▶ _Goal of the exercise_
Copy the lines from the one containing "Task: Select the Organise Your Finances topic" through the end of the lines, including both ends, and leave the pictures out of your answer.

(Word and element location lines)

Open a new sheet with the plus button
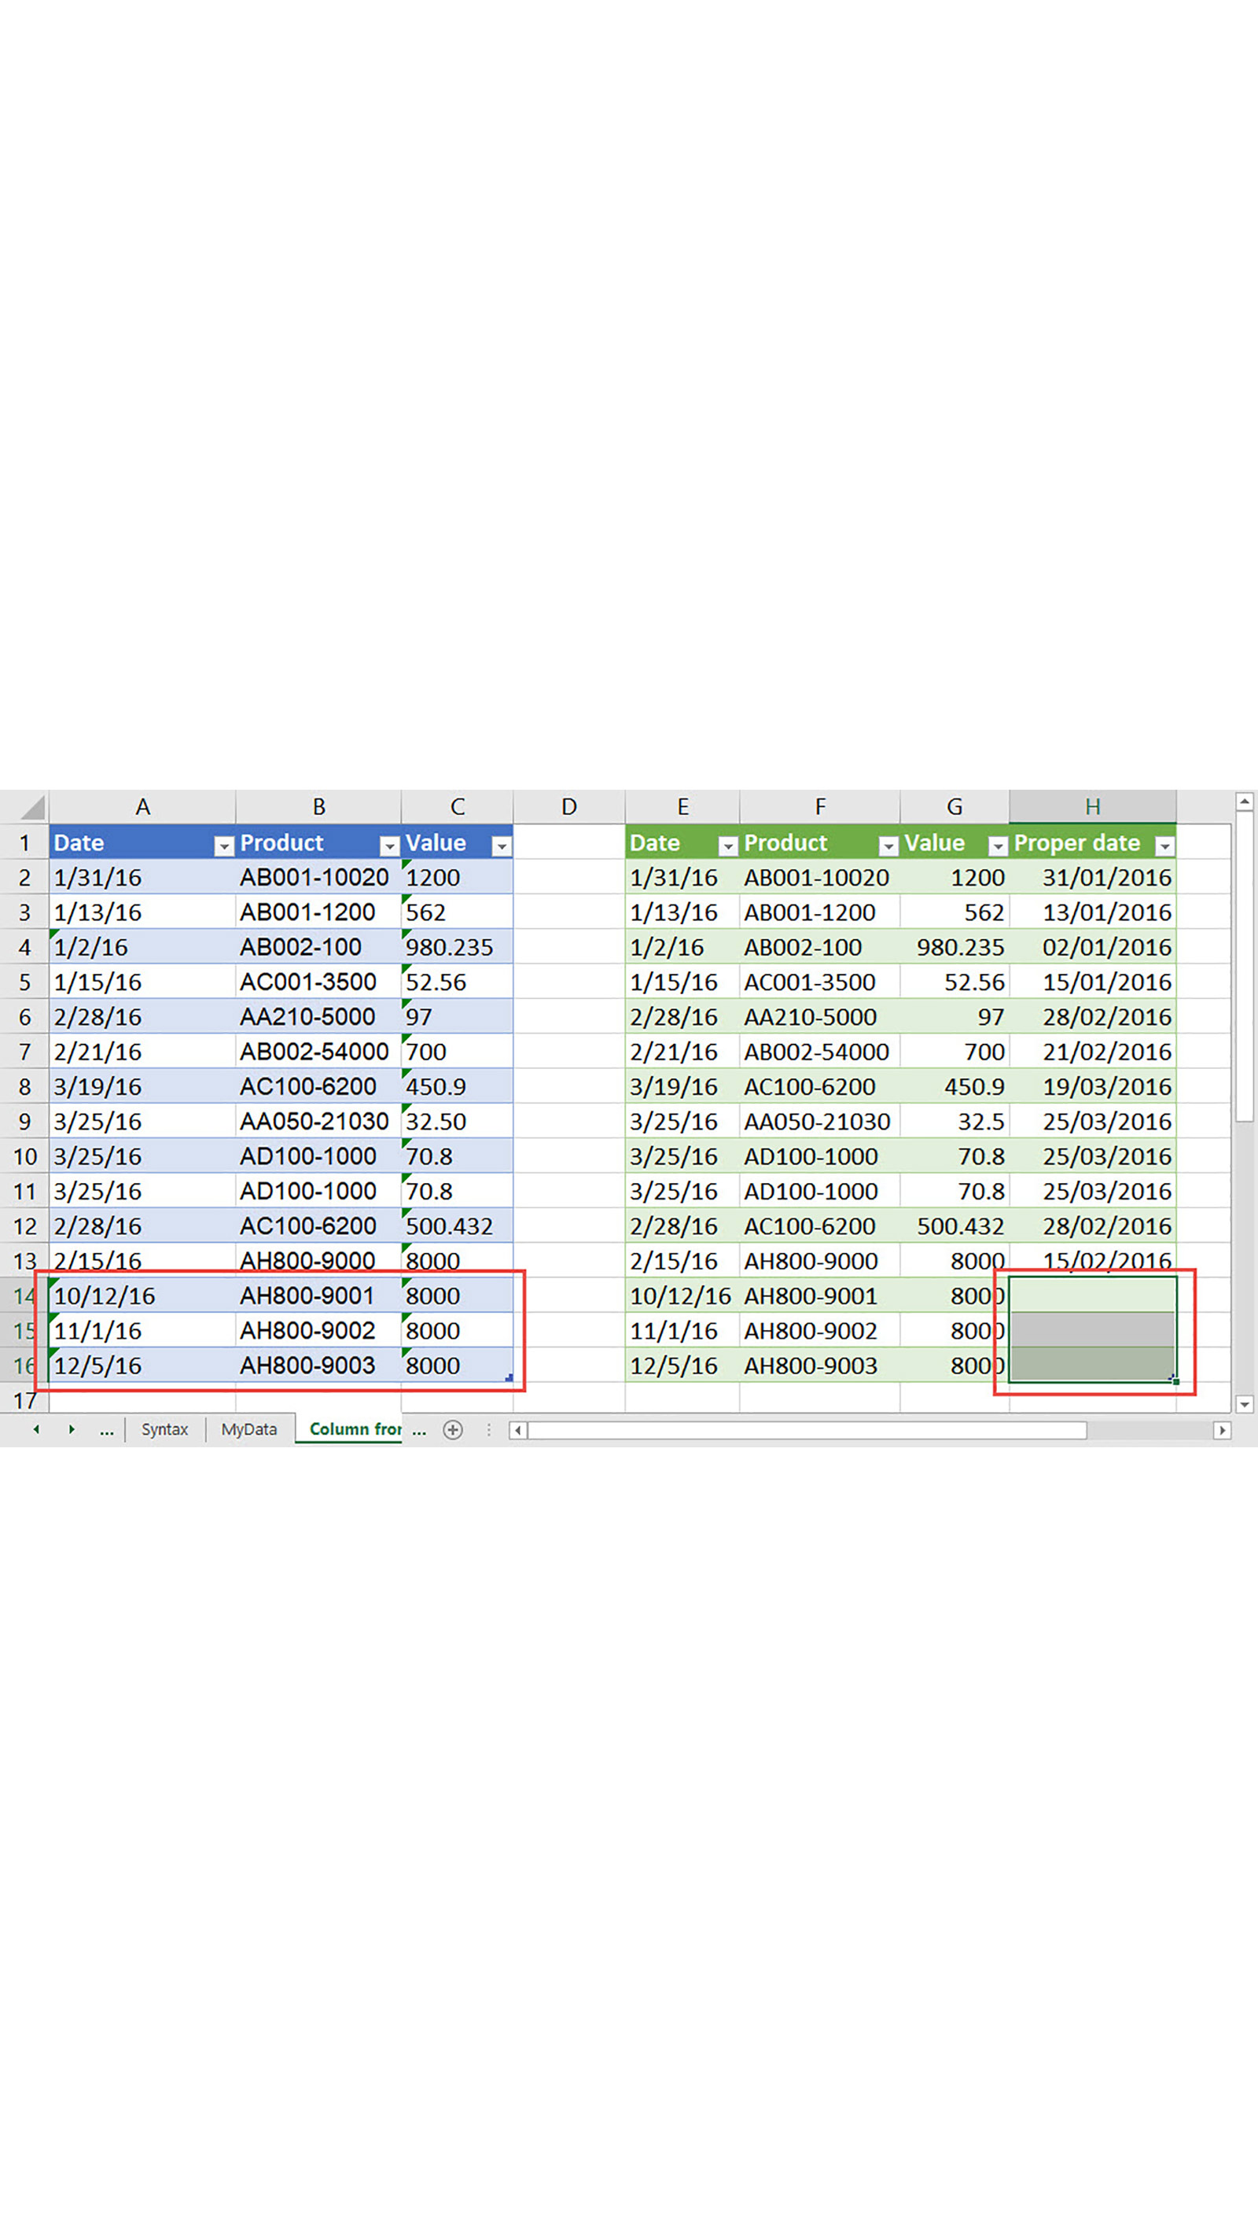This screenshot has width=1258, height=2237. (x=454, y=1429)
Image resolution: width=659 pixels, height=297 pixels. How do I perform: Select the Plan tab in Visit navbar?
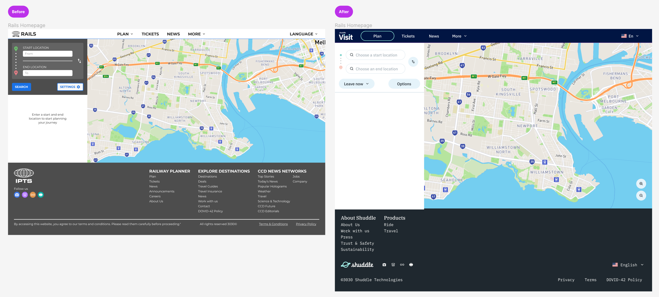[377, 36]
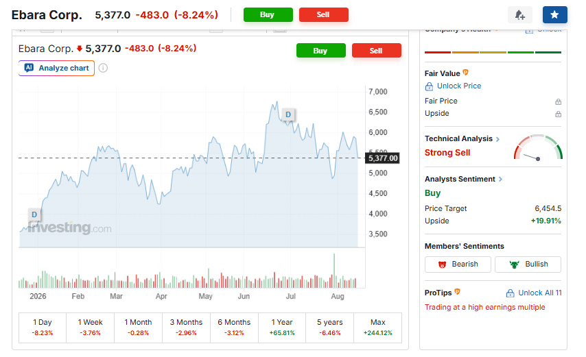586x357 pixels.
Task: Click the ProTips Pro badge icon
Action: click(x=457, y=292)
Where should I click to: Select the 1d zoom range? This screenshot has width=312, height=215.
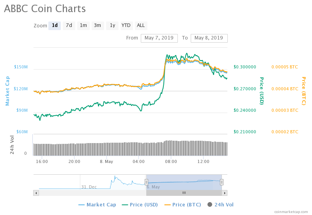[55, 25]
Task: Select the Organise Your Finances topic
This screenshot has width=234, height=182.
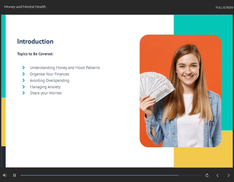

▶ _Final result_
Task: Select the Organise Your Finances topic
This screenshot has width=234, height=182.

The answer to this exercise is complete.